Arguing that such pseudepigraphical genres as the Sanskrit purāṇas and tantras incorporated modes of philological reading and writing, Cox demonstrates the ways in which the production of these works in turn motivated the invention of new kinds of śāstric scholarship. Combining close textual analysis with wider theoretical concerns, Cox traces this philological transformation in the works of the dramaturgist Śāradātanaya, the celebrated Vaiṣṇava poet theologian Veṅkaṭanātha, and the maverick Śaiva mystic Maheśvarānanda.

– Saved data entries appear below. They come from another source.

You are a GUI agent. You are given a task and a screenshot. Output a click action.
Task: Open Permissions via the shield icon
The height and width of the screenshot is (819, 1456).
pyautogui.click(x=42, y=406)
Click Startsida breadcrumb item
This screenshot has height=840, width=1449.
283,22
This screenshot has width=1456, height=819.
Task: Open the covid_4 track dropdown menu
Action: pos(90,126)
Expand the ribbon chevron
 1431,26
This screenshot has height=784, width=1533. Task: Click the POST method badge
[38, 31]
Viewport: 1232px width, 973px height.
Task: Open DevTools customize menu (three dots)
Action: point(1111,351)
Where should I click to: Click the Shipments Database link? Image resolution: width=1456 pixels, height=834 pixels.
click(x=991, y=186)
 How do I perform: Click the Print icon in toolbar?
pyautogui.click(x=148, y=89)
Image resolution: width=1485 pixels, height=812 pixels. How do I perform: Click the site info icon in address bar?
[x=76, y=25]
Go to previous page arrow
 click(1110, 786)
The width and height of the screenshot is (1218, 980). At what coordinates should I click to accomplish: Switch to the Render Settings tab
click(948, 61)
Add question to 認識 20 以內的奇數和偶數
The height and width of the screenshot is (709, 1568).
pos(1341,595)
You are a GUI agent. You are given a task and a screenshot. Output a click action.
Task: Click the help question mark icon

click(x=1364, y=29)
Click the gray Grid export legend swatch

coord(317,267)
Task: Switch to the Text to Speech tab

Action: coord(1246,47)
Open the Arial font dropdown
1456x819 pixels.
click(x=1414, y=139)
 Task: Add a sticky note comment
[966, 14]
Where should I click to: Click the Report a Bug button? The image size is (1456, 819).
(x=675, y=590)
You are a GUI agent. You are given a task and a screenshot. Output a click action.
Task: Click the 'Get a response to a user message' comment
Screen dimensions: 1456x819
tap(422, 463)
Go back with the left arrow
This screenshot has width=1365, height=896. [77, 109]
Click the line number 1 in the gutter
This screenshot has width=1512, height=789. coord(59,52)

Whitney Cox is Associate Professor in the Department of South Asian Languages and Civilizations, University of Chicago. His principal interest lies in Sanskrit language and literature, coupled with long-term investment in premodern Tamil, and in the cultural, political, and social history of far southern India. His recent research has touched on a wide spectrum of issues, including the political history of the major imperial dynasty of the medieval Tamil country; the centuries-long connections between the southern reaches of the subcontinent and the valley of Kashmir in the northwest; the transformations of late-medieval textual scholarship; Sanskrit and Tamil literary theory; modes of premodern historical writing in Sanskrit; and the pan-Indic traditions of the tantric worship of the Hindu deity Shiva.